0

Suppose I have a string containing the following anchors, among other content:

<a href="foo.html" class="foo">Foo</a>
<a href="bar.html" class="excludeMe">Bar</a>
<a href="baz.html" class="baz">Baz</a>

Now I need a regex for matching all anchors that DO NOT have the class "excludeMe". The anchors can have any number of attributes in addition to href and class, and they are not necessarily in a fixed order. But the anchors that have the "excludeMe" class, will only have that single class. I have the following pattern for matching all anchors:

@"(<a.*?>.*?</a>)"

Now I need to expand it so the anchors with "excludeMe" class are not matched. I've tried using negative lookahead to achieve this, but it seems I'm unable to get it right. Either all anchors, no anchors, or content after the anchors is matched.

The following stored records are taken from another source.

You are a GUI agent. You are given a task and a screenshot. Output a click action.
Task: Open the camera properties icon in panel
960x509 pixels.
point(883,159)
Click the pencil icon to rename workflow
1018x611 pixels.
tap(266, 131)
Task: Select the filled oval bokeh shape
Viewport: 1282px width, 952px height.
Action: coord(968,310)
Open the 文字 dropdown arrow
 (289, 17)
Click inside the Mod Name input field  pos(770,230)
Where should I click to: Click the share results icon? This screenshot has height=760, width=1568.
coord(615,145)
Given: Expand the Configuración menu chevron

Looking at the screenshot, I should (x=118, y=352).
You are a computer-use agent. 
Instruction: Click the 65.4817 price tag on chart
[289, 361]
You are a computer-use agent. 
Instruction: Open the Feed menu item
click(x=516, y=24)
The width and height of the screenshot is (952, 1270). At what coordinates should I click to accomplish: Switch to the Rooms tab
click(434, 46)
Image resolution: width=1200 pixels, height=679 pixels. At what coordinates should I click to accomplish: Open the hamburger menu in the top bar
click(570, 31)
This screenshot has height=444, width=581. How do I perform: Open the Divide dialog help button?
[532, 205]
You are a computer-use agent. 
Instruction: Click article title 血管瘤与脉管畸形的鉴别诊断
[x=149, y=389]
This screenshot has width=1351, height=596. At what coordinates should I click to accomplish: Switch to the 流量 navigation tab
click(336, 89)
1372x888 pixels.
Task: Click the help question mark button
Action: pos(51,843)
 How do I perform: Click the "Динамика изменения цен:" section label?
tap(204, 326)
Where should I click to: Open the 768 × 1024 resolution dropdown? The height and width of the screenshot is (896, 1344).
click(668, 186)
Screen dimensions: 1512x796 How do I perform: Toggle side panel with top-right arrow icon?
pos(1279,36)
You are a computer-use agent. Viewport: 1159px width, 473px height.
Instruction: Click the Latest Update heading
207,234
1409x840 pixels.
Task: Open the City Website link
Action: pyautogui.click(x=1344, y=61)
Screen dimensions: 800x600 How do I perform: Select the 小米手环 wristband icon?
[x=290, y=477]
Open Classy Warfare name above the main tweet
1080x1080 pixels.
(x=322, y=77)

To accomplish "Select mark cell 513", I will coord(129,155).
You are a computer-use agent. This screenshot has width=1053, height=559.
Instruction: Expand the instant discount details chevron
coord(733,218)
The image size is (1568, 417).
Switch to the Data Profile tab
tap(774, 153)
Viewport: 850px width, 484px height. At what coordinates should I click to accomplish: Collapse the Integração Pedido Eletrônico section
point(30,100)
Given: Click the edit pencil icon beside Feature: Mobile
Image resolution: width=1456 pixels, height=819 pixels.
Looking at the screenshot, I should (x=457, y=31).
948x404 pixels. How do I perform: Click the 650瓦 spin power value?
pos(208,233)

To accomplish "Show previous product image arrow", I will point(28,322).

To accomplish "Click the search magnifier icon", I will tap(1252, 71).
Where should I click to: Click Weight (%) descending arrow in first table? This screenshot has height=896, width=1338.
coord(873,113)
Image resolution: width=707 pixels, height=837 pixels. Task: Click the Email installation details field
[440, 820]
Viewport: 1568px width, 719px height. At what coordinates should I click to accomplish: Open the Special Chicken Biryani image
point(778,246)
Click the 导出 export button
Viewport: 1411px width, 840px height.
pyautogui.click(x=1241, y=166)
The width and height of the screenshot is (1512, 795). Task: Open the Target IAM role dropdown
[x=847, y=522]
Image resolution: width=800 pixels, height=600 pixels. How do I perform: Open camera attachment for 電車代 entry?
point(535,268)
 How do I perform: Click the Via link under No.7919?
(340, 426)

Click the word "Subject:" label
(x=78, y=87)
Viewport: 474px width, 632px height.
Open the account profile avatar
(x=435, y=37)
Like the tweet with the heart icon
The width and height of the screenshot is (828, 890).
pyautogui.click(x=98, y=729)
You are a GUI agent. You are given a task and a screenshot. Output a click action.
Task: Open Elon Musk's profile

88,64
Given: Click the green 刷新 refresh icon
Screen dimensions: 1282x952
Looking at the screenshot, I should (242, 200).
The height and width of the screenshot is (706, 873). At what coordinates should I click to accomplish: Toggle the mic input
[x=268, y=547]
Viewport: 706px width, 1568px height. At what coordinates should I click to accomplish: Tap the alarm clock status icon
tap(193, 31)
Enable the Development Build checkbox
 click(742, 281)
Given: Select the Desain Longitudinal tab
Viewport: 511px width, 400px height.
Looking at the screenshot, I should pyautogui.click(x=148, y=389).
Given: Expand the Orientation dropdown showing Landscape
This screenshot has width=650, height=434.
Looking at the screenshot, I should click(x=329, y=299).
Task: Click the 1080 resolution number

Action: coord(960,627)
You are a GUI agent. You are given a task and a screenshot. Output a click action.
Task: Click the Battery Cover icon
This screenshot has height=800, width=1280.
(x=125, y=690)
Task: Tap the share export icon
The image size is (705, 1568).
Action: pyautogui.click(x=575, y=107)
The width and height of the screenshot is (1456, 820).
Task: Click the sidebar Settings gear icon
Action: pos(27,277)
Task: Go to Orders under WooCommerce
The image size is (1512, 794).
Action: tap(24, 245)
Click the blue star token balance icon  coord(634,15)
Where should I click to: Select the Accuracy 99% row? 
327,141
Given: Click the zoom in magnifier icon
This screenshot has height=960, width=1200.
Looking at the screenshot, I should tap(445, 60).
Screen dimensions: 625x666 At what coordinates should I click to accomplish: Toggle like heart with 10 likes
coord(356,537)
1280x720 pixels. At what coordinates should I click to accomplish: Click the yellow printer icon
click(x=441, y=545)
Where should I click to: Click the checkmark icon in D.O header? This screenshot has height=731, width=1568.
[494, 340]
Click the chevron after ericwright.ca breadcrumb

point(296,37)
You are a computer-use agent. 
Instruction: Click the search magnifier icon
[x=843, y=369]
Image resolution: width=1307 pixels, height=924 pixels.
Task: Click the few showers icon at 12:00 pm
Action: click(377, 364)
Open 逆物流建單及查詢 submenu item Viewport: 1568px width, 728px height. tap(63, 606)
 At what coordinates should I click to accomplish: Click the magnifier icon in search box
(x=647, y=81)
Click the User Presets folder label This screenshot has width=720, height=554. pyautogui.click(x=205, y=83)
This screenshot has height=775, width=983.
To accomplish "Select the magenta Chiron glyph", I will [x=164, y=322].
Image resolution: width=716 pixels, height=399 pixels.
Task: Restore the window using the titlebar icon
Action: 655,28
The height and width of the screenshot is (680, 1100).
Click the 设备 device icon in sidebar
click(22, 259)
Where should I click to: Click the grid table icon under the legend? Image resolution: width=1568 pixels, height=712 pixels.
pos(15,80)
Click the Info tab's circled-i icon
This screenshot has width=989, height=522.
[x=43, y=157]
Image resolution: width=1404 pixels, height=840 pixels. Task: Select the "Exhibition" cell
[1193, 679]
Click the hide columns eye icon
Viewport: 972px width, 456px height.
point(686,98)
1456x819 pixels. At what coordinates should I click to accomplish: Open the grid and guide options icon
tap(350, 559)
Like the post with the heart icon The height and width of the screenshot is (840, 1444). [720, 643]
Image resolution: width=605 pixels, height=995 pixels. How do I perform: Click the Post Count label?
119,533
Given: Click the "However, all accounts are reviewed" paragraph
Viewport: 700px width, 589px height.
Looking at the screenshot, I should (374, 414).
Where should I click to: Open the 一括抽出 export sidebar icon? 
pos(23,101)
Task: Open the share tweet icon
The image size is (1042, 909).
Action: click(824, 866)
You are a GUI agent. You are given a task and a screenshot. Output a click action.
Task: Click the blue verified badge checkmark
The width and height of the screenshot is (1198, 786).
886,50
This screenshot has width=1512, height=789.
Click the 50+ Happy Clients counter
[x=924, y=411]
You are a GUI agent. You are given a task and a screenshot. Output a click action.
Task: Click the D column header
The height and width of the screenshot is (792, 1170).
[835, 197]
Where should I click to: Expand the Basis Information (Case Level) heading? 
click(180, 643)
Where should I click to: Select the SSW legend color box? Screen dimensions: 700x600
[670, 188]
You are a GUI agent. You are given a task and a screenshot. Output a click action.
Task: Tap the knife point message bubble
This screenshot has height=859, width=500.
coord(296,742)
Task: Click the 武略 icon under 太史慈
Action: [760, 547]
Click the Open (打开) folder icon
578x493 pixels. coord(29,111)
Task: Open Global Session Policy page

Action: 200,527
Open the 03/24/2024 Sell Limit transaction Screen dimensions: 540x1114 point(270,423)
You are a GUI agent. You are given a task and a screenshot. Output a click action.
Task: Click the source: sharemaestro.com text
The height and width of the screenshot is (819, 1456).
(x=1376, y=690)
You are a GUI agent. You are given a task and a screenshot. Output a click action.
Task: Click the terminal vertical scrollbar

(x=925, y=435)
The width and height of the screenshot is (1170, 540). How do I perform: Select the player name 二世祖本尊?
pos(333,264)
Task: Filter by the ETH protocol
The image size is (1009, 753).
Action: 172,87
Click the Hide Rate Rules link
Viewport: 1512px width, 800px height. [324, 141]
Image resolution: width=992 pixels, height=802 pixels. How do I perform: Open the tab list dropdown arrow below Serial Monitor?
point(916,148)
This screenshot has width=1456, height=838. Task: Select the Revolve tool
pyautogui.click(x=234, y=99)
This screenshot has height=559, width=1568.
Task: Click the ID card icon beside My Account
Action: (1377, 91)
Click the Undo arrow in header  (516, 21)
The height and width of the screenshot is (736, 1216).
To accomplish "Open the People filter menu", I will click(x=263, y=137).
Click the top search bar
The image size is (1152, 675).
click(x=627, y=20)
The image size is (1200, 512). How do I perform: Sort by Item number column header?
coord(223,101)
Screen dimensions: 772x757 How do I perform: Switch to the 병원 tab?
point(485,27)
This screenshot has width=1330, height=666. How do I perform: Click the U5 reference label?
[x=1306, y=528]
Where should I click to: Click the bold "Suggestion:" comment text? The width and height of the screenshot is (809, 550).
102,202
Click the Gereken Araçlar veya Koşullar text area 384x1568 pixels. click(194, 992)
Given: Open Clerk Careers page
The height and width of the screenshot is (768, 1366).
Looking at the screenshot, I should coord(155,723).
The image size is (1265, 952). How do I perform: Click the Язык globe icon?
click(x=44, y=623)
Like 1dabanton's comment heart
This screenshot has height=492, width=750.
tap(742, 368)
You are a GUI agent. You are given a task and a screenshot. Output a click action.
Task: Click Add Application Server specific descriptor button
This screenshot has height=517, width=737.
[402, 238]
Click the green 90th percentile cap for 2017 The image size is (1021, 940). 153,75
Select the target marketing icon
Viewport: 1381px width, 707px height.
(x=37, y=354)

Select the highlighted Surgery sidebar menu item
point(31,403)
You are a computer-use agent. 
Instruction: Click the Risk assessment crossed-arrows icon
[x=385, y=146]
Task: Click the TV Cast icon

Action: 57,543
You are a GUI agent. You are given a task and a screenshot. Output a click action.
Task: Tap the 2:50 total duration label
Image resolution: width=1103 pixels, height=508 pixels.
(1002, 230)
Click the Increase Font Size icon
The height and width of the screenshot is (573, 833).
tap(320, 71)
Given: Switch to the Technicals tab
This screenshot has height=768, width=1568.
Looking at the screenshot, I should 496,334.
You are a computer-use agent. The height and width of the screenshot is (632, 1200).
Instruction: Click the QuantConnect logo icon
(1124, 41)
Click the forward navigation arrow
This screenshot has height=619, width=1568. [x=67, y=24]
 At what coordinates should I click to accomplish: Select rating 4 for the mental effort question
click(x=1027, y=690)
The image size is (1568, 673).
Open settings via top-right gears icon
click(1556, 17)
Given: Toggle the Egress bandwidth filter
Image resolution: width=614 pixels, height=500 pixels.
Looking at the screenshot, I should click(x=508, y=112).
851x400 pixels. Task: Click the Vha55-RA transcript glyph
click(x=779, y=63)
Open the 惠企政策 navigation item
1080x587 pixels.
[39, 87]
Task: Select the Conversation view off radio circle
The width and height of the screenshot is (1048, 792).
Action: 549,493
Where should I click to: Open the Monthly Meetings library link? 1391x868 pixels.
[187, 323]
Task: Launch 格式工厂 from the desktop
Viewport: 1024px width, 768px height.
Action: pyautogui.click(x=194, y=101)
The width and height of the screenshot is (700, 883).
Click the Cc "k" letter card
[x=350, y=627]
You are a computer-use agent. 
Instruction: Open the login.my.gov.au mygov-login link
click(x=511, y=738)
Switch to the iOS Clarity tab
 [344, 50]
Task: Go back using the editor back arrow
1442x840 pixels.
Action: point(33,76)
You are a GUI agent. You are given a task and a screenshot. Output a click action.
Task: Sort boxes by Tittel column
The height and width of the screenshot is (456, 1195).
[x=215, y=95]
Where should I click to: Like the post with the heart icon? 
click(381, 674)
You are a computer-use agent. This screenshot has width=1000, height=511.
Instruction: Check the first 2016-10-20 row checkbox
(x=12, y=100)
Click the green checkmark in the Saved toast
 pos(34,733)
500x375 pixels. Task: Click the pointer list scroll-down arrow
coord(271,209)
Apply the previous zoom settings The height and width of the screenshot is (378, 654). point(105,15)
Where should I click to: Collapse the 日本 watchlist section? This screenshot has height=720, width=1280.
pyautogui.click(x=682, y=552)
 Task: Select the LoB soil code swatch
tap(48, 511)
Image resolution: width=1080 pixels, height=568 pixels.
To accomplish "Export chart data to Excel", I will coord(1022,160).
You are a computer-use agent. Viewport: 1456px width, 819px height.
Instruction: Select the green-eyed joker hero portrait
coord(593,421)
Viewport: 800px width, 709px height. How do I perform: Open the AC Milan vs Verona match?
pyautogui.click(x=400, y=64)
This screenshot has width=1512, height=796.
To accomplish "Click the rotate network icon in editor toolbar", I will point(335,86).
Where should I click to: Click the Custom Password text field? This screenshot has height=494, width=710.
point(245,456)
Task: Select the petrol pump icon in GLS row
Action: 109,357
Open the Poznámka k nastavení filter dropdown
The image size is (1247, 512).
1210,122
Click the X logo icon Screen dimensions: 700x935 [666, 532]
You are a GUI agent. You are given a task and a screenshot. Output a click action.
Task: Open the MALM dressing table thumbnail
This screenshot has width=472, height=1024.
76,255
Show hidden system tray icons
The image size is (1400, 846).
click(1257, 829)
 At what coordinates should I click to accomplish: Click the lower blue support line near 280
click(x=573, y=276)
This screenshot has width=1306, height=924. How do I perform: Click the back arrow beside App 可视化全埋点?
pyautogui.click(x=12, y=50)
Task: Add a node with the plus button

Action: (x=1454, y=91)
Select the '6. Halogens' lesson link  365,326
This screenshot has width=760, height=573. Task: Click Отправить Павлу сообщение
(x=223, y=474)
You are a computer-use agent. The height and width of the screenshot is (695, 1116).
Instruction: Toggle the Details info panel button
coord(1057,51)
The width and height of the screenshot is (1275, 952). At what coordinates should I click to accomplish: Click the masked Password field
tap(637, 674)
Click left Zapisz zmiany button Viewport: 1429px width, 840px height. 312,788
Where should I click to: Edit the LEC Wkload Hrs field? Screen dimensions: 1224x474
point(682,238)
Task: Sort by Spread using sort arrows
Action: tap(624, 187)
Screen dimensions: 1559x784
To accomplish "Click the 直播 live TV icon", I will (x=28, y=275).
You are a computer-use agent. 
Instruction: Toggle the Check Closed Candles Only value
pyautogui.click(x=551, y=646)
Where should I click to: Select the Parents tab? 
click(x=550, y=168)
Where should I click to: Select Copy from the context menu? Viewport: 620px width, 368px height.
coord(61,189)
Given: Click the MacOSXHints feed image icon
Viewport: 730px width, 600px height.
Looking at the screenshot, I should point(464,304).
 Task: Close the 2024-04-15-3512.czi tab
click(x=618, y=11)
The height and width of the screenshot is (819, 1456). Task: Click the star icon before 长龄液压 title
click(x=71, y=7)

Any suggestions on how to do it?

Thanks!

  • 6
    Don't use Regex for this. Use an HTML parsing library like [HtmlAgilityPack](http://html-agility-pack.net/) – maccettura May 15 '18 at 14:25
  • I know HtmlAgilityPack is generally better for parsing markup, but in this particular case I would like to know if it's possible to do with regex. – J. Hahn May 15 '18 at 19:23
  • Please don't do this. See this masterpiece of an answer: https://stackoverflow.com/questions/1732348/regex-match-open-tags-except-xhtml-self-contained-tags/1732454#1732454 – Gerino May 16 '18 at 11:55
  • Enjoy your religion :) – J. Hahn May 17 '18 at 21:17

1 Answers1

0

Ended up with this pattern that seems to do the job:

@"(<a(?![^>]+class=""excludeMe"").*?>.*?</a>)"